Forget small unit live training involving soldier-on-soldier and other limited scenarios. UK-based Improbable is doing nothing less than kicking down the door and inserting networking to dramatically increase the number of players in a scenario. Anna Loske, Senior Marketing Manager, noted its platform could conceptually train larger echelons – about 5,000 connected users – larger than a US Army brigade. To that end, Loske noted Improbable also uses AI- generated actors, coupled with physics-based capabilities – all scalable – to provide defense or other organization with the capability to learn and rehearse missions along the lines of peacekeeping and even containing and responding to pandemics and other high-order threats.

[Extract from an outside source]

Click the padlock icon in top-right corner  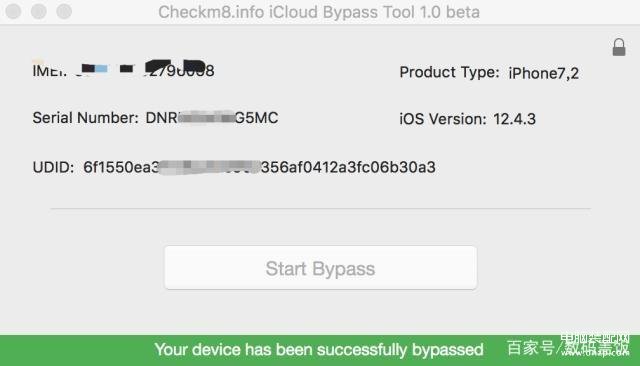click(x=619, y=47)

Vertex Solutions is a prime contractor and lead technology integrator on the USAF’s Pilot Training Transformation (PTT) program, overseen jointly by the USAF Air Education and Training Command (AETC), 19 AF, and the interservice Defense Innovation Unit (DIU). “It's not just that we can build a new flight simulator and put VR software on it; it's that we can do it in a scalable way, do it securely so it follows all of the Air Force-required DOD risk management framework requirements etc, and we interconnect that with a broad Air Force-wide Cloud architecture,” Vertex CTO Andrew Palla told MS&T. “Simultaneous to the pilot training transformation technology program is the Air Force's development to roll out UPT 2.5, the undergraduate pilot training curriculum, so it's not just the technology, it's the enabling approach.”

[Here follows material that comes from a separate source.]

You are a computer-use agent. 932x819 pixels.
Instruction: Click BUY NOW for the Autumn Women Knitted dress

Palla also showed us their first-of-its-kind mixed reality MK 16 Underwater Breathing Apparatus Simulator (UBASim), developed for the US Navy Naval Diving and Salvage Training Center (NDSTC). The UBASim system allows Navy divers and EOD techs for the first time to realistically and safely train MK 16 operations and emergency procedures. It combines custom physical components and complex physics modeling with immersive VR environments and an intelligent tutor to maximize training effectiveness and increase diver safety and operational performance. “If you've seen the Robert De Niro - Cuba Gooding Jr. movie (Men of Honor), the user for this training program is the modern-day equivalent of the De Niro character, the chief master diver,” noted Palla. “They use a breather system, not scuba; there's actually a container that they're breathing into and out that lets them dive longer, dive deeper, but it's a very unforgiving system so faults can happen with that system – it's very complicated, and if one of those faults occurs and you do not recognize it immediately and act accordingly there have been and will continue to be fatalities.”

Hadean, a five-year-old company exhibiting for the first time at I/ITSEC, showed us how their Aether Engine can enable large simulation scaling by breaking computationally intensive areas into smaller cells. An example demo was, appropriate for this timeframe, emergency response to a virus pandemic spread. “We subdivide the city into regions; each one is essentially running as separate process, running on a different computer in the Cloud. The size of the region depends on the number of entities,” explained Richard Edwards, Head of Marketing.

The London, UK company started life in the games industry with notable MMOG’s such as Minecraft. An Epic MegaGrant supports their move into other domains, i.e. virtual events, healthcare, and defense, including Microsoft and CAE as customers.